Gallup's research reveals that a massive segment of the workforce is feeling disengaged, resentful and has many unmet needs. Some workers find themselves grappling with the dissatisfaction arising from low pay, long hours, or a loss of trust in their employers.

It's clear that our workplaces are at a critical crossroads. Employees are yearning for more recognition, opportunities for growth, fair treatment, clear goals, and yes, better managers. Basically, a fulfilling work experience.

A significant factor contributing to this shift in attitude is the lack of clarity surrounding expectations from managers. When team members are unsure of their roles or feel a void in communication, frustration begins to build. Employers must bridge this gap by fostering transparent lines of communication. Meaningful conversations and clear guidance are the cornerstones of successful managerial approaches.

It is time to stop burying our head in the sand and confront the reality of "quiet quitting." Picture this: individuals physically present or logged into their computers, but mentally adrift. They lack direction, purpose, and supportive bonds with their colleagues, bosses, and organizations. 52% are quiet quitting and 17% are loud quitting. 47% of respondents are actively seeking a new job. Those numbers make workplace change unavoidable.

And let's not forget about stress. Gallup's findings reveal that in the US, 52% of employees experienced substantial stress the previous day. Managers bear a significant responsibility, as they exert a disproportionate influence on the stress workers feel in their jobs, which cascades into their overall daily stress levels.
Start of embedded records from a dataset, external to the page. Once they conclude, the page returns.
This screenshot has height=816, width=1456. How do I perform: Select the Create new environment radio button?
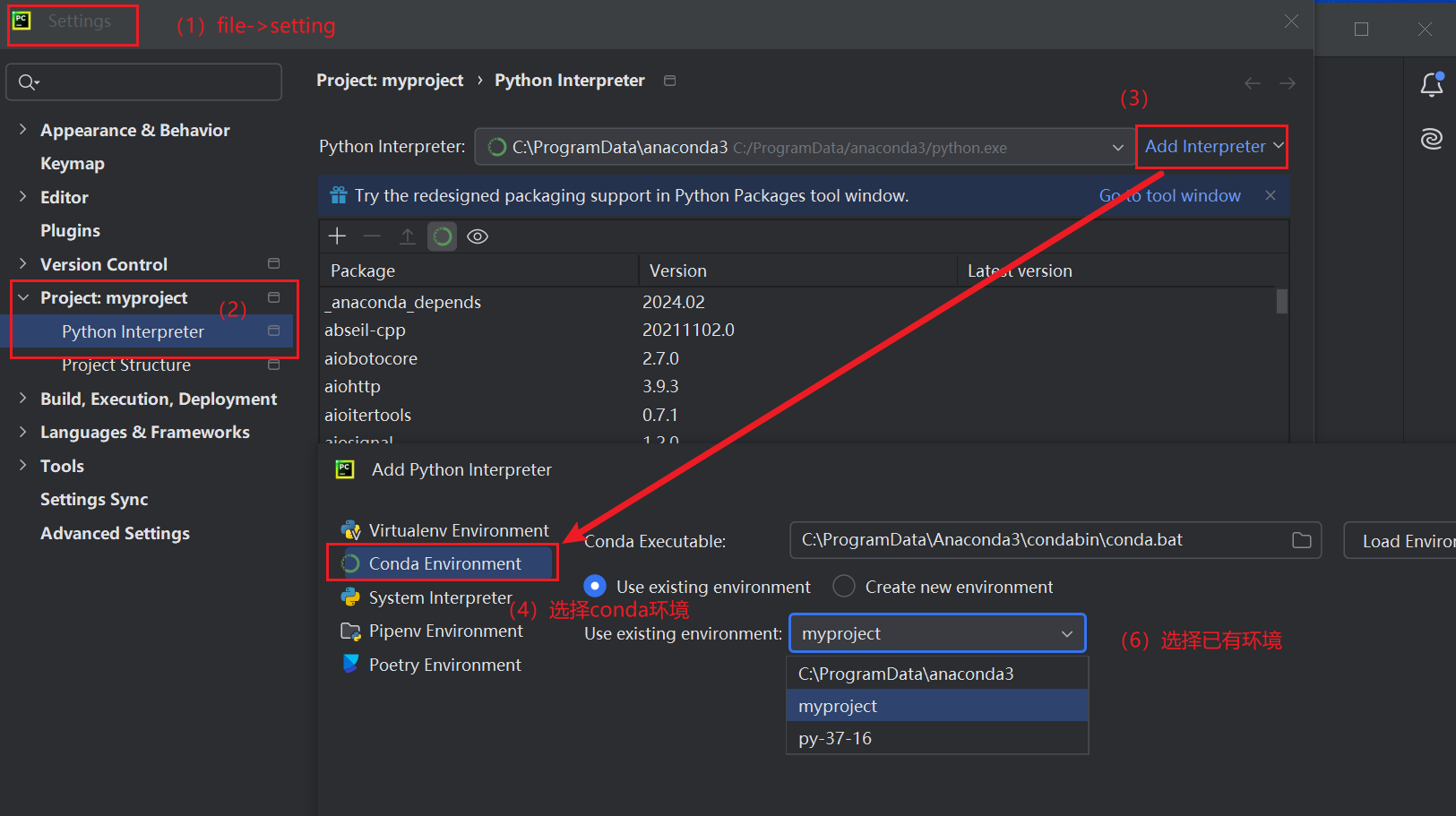click(x=843, y=586)
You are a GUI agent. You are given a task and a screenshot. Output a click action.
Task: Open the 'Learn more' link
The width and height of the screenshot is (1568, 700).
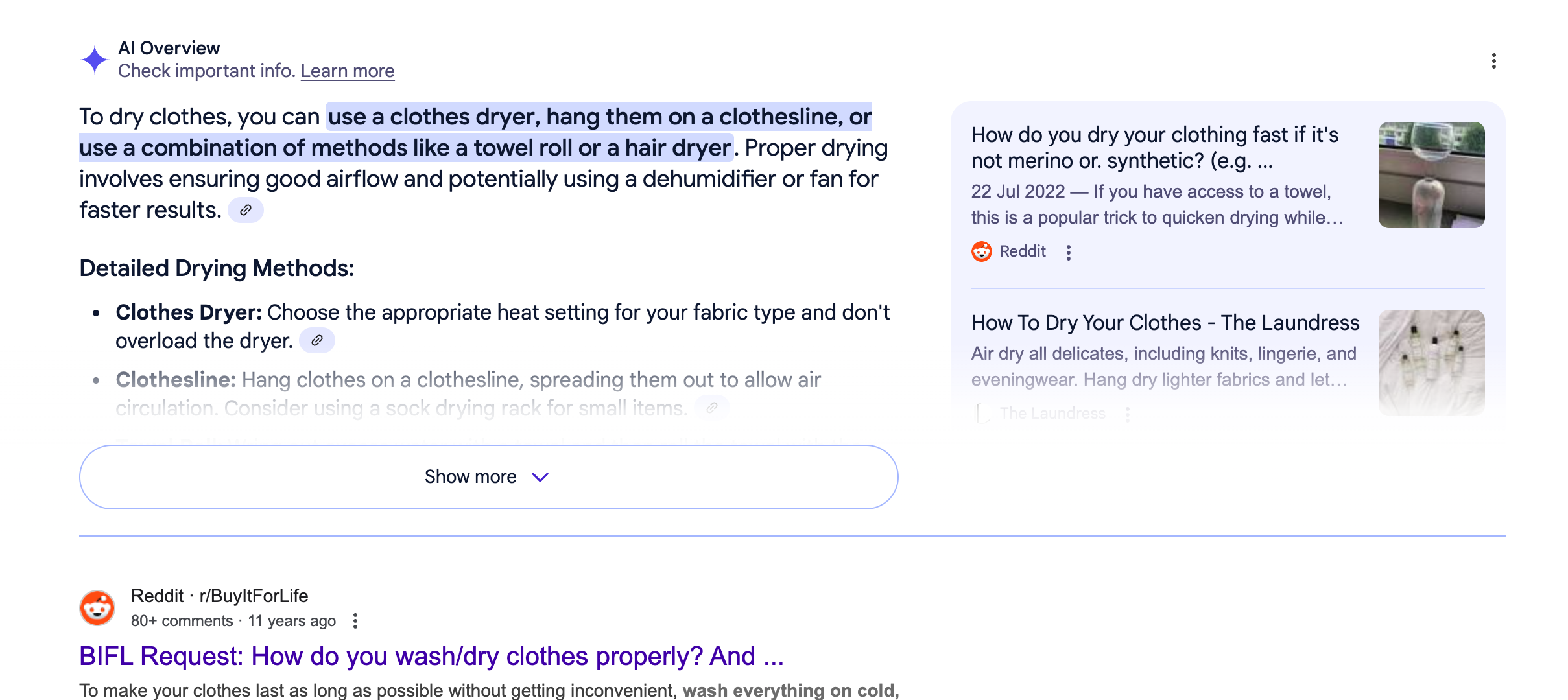click(348, 71)
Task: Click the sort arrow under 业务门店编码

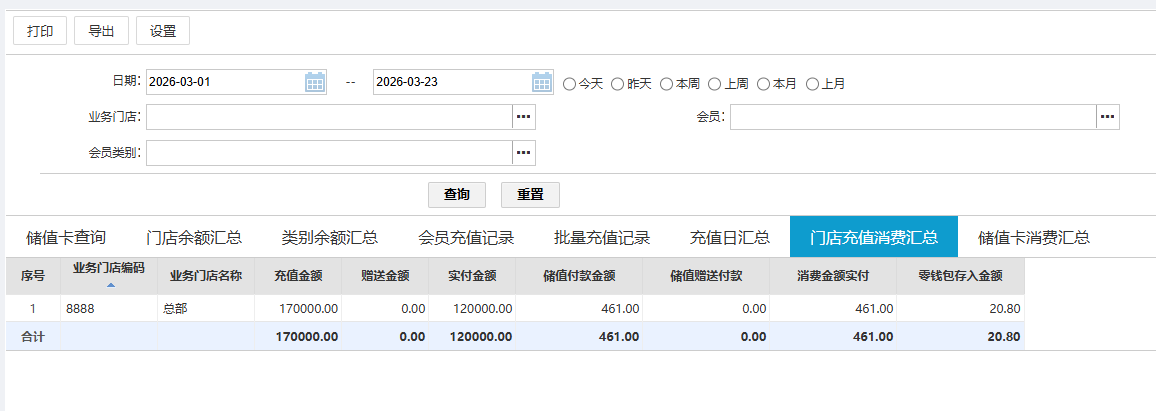Action: click(109, 285)
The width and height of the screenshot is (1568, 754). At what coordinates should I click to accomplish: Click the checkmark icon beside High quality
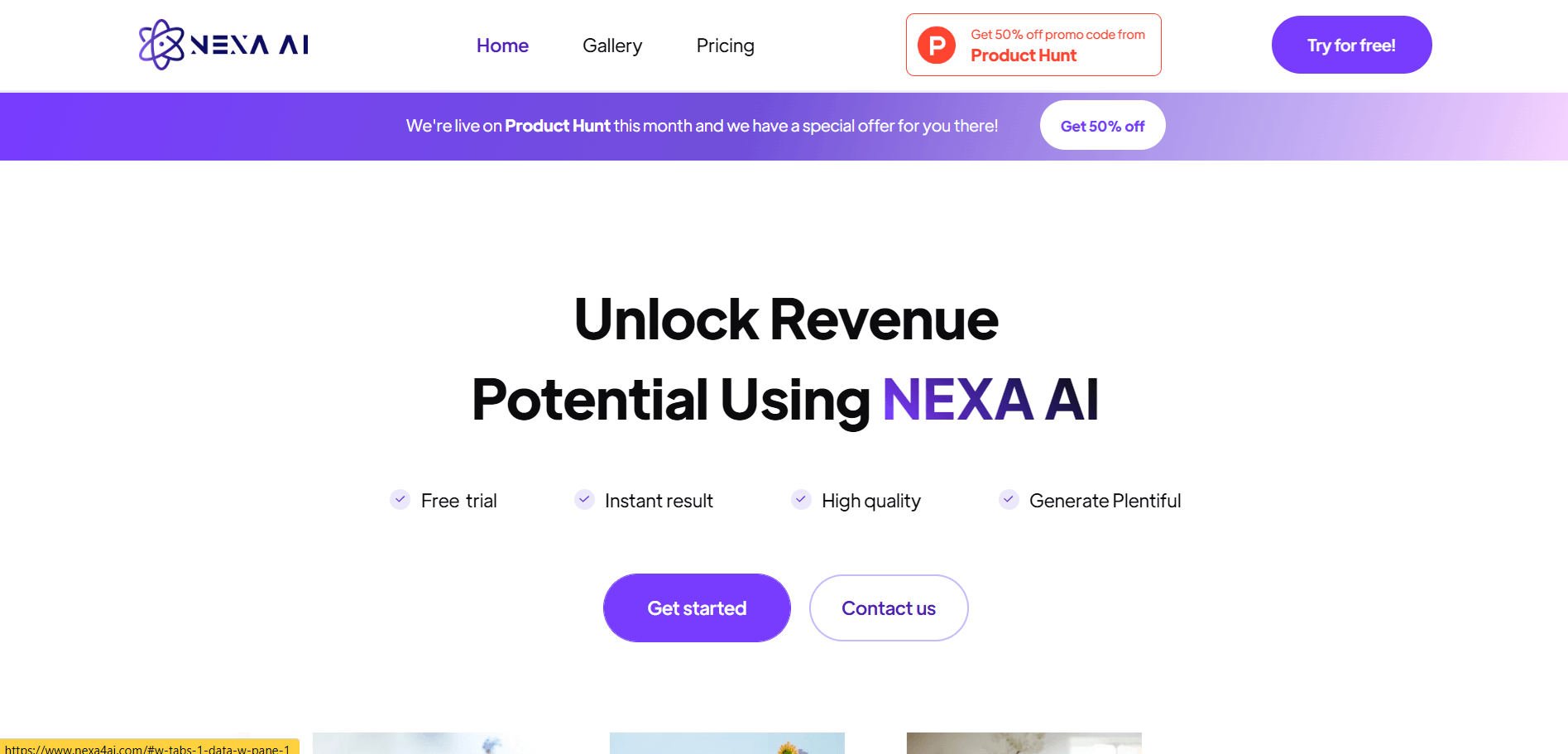click(x=801, y=499)
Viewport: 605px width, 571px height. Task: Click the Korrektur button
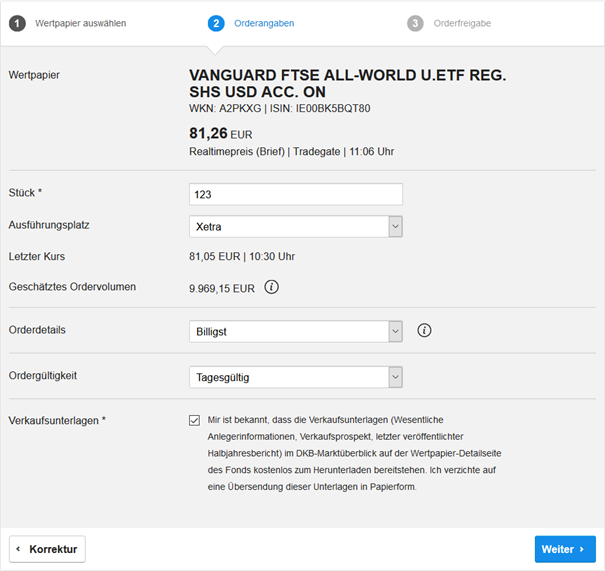point(47,549)
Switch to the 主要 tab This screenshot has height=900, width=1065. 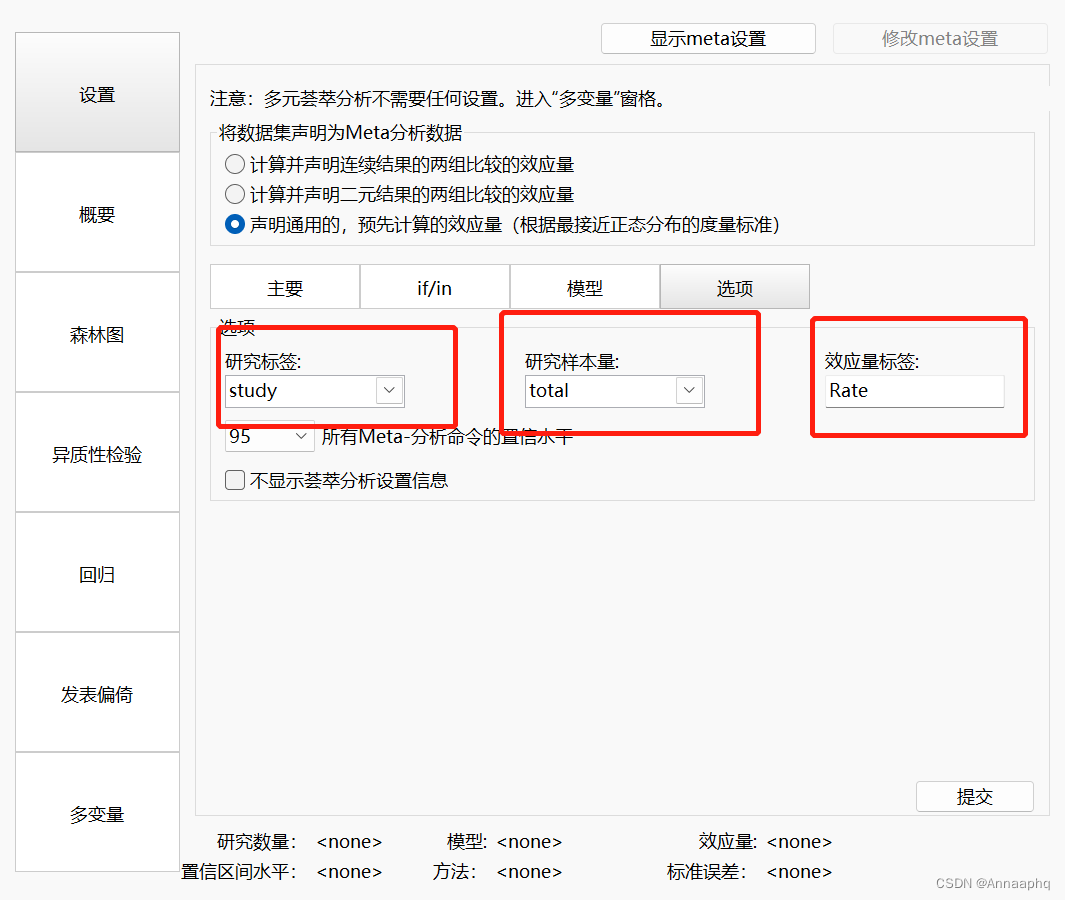click(284, 287)
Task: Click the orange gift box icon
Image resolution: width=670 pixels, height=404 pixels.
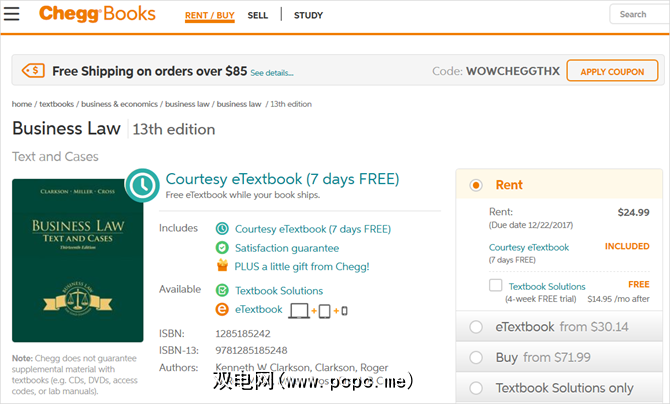Action: click(x=222, y=266)
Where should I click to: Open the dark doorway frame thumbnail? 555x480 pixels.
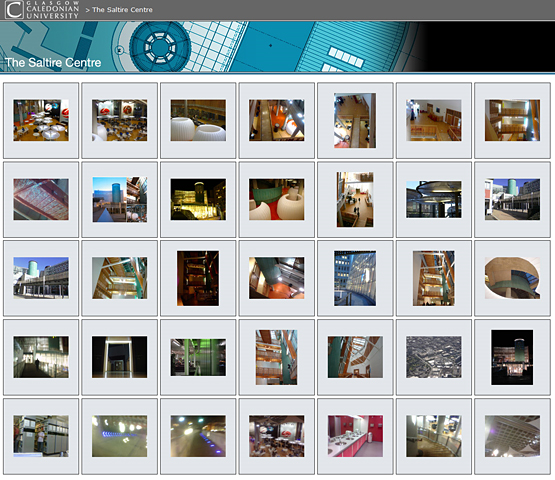coord(120,357)
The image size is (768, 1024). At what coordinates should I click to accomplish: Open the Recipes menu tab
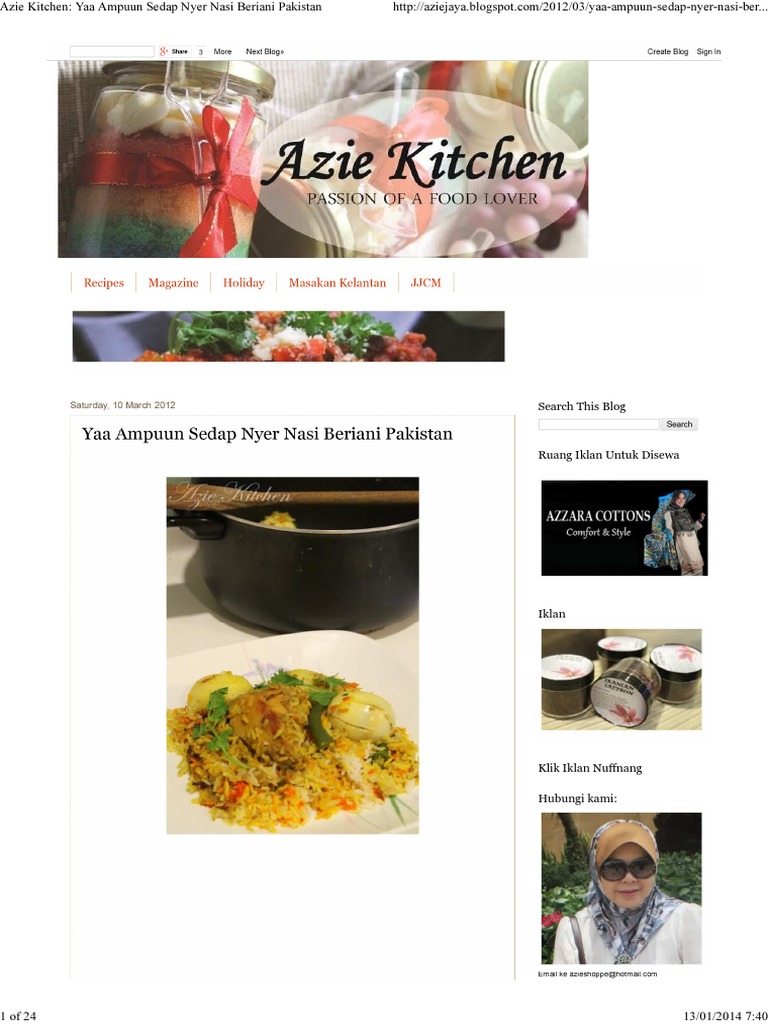[x=103, y=283]
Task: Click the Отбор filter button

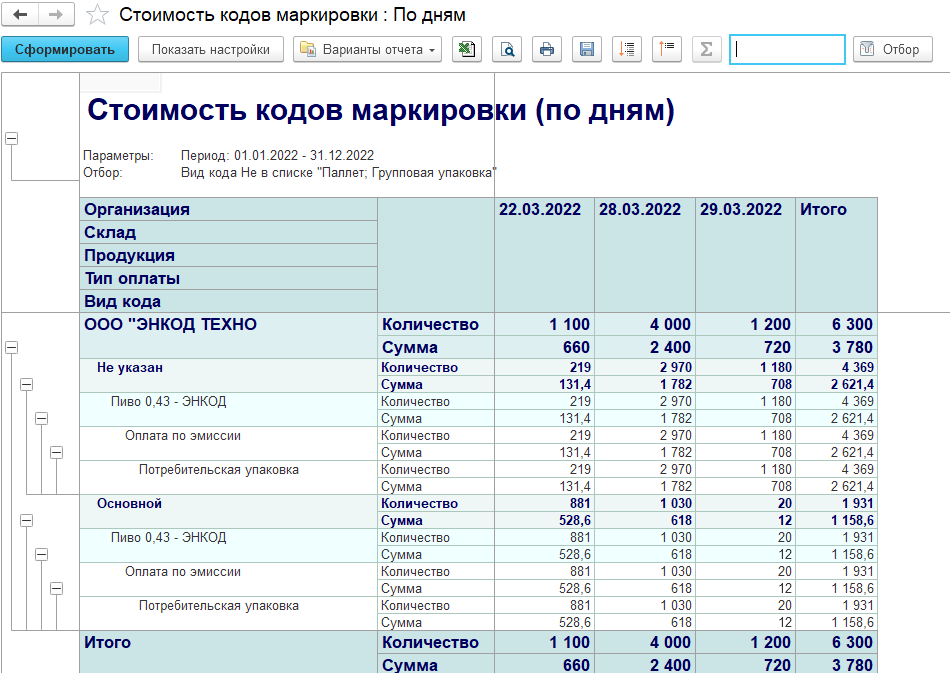Action: pyautogui.click(x=892, y=49)
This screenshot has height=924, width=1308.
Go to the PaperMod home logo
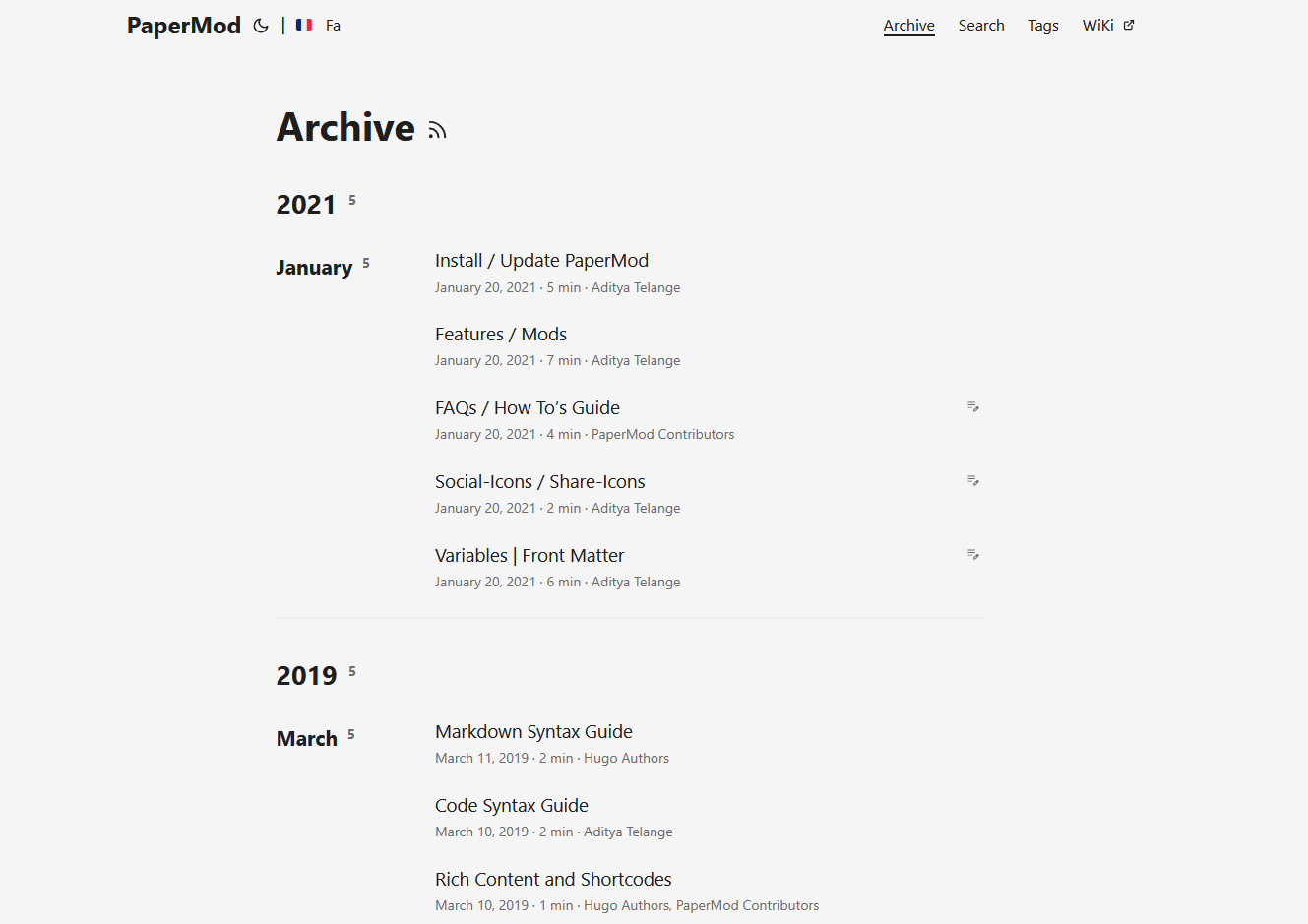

Amidst this backdrop, the world experienced a surge in job opportunities, globally nearly every region witnessing an increase in the number of workers viewing it as a good time to find a job where they live. It's a clear sign that the world economy is open for business. However, organizations must now devote their attention to retaining their most talented employees, as competition for their skills intensifies.

Also, companies are grappling with the return to in-office work. We've witnessed protests and debates over remote work, hybrid models, and full on-site presence. However, let us not forget that Gallup's analysis reveals engagement wields 3.8 times more influence on employee stress than work location. The key lies in the relationship between individuals, their teams, and their managers. Engaged employees can thrive regardless of their physical surroundings.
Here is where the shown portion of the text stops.